= Kutipan Pilihan =

☆ ☆ ☆ ☆ ☆ ☆ ☆

Sabtu, 19 Juni 2010

Museum-ku sayang, museum-ku malang


"If you want to understand today, you have to search yesterday" ~Pearl Buck


Hari ini saya baru tersadar. Ternyata, berbagai sudut kota Jakarta banyak dihiasi oleh banner yang bertuliskan "Gerakan Nasional Cinta Museum". Rupanya Kementerian Kebudayaan dan Pariwisata mencanangkan tahun 2010 sebagai Tahun Kunjung Museum (Visit Museum Year). Dengan slogan "Museum di hati-ku", masyarakat diajak untuk mencintai museum, yang tentunya dapat diartikan lebih lanjut, sebagai ajakan mencintai sejarah atau warisan budaya bangsa.

Maka, dalam liburan sekolah kali ini saya mengajak anak-anak untuk mengunjungi museum. Ada banyak museum di kota Jakarta. Tapi kali ini kami memilih museum Sejarah jakarta sebagai tempat untuk bersentuhan dengan masa lalu.

☆ ☆ ☆ ☆ ☆ ☆ ☆

(Item yang tercantum dalam dataset)
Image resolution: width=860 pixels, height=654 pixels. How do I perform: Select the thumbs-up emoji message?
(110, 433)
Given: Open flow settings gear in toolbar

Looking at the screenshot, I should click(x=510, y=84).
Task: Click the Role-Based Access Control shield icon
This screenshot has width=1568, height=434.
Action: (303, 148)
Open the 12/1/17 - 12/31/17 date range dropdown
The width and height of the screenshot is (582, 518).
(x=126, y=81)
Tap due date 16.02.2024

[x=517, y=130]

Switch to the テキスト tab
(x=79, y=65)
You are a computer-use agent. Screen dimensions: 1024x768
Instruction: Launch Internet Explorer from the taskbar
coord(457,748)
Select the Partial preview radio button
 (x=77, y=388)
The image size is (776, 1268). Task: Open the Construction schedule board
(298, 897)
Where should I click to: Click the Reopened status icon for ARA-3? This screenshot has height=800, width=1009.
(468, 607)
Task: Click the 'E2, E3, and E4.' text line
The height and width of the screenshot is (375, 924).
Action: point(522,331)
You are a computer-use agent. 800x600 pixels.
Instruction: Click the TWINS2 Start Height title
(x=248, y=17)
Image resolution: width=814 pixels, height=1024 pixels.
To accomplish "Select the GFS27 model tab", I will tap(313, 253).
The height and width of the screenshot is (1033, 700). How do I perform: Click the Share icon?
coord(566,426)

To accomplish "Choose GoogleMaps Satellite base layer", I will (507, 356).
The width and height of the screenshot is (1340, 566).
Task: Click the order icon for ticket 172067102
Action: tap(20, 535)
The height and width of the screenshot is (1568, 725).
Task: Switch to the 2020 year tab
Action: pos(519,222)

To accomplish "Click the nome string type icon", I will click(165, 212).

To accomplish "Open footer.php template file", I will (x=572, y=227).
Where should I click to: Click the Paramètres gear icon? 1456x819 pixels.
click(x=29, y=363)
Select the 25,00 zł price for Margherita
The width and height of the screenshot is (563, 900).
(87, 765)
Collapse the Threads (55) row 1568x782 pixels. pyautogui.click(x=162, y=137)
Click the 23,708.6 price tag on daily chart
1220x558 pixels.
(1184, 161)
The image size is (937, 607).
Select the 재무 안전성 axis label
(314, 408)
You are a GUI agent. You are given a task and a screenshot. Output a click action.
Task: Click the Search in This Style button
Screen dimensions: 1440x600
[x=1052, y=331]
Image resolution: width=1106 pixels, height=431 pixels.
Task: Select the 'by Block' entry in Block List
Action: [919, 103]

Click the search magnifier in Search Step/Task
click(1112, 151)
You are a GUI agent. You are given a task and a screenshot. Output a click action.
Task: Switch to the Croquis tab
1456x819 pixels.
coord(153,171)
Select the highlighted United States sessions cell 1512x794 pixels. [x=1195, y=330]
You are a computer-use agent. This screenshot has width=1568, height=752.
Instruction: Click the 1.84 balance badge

☆ ☆ ☆ ☆ ☆ ☆ ☆

= Ketentuan Tugas =
Ubah paragraf dalam teks tentang museum di atas yang diawali "Hari ini saya baru tersadar" menjadi daftar poin singkat yang memuat fakta-fakta utamanya.

= Penyelesaian Tugas =
- Banyak sudut kota Jakarta dihiasi banner bertuliskan "Gerakan Nasional Cinta Museum".
- Kementerian Kebudayaan dan Pariwisata mencanangkan tahun 2010 sebagai Tahun Kunjung Museum (Visit Museum Year).
- Dengan slogan "Museum di hati-ku", masyarakat diajak mencintai museum.
- Ajakan itu dapat diartikan sebagai ajakan mencintai sejarah atau warisan budaya bangsa.